È il sistema che invece è molto più complesso, proprio perché deve necessariamente coinvolgere più attori: a cominciare da una delle società dedicate al trading degli inventory (“Stock Company”), appartenenti al fondo alternativo di investimento, per passare alle società operative italiane controllate dalla stessa piattaforma fintech e cioè: Supply@ME S.r.l., come originator del magazzino e fornitore del servizio e Supply@ ME Technologies S.r.l., in qualità di Platform provider. A quest’ultima spetterà di essere utilizzata dalla società cliente per caricare il magazzino da monetizzare (e, di conseguenza, coniare l'Nft), integrare e trasferire i dati di Enterprise-Resource-Planning per consentire le necessarie attività di monitoraggio e ispezione degli inventory.
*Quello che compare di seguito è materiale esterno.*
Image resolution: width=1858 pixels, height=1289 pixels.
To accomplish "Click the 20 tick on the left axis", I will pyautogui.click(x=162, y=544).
L’ultimo anello – anzi, visto che parliamo di blockchain, l’ultimo “nodo” – di questa innovativa filiera finanziaria è rappresentato quindi dal fornitore di servizi sulla catena a blocchi, ovvero quel VeChain Foundation che fa anche da sottoscrittore degli Nft che incorporano i diritti sul magazzino, inclusa la possibilità di ottenere profitti mensili generati dalle attività di trading dell’inventory svolte dalla Stock
Company e il diritto del titolare degli stessi “token non fungibili” di richiedere, a certe condizioni, la consegna fisica dei beni compresi nell’operazione di Inventory Monetization.
«La tecnicità e l'innovazione apportate dal nostro servizio sono davvero uniche sul mercato e siamo lieti di supportare l’azienda cliente in una nuova fase di strategia di gestione del magazzino» ha dichiarato il Ceo di Supply@ME Alessandro Zamboni «siamo anche consapevoli che la complessità del modello ha richiesto più tempo di quanto previsto, ma penso che questa prima operazione di Inventory Monetisation aiuterà la nostra platea di investitori, tipicamente parte della finanza tradizionale, a comprendere, nel dettaglio, le caratteristiche del servizio e a riconoscerne, definitivamente, la sua fattibilità. Il track record positivo che questa prima operazione ha già creato, ne è un concreto esempio».
Per il 2023, Supply@ME, anche in virtù della recente emanazione della nuova regolamentazione sul pegno non-possessorio, si aspetta di poter «co-progettare nuove soluzioni inventory-based, insieme a specifici partner dell’industria finanziaria». Ma soprattutto di utilizzare sempre più i protocolli di Finanza Decentrata, combinati con il servizio di Inventory Monetisation, per supportare le supply chain globali e l'economia reale.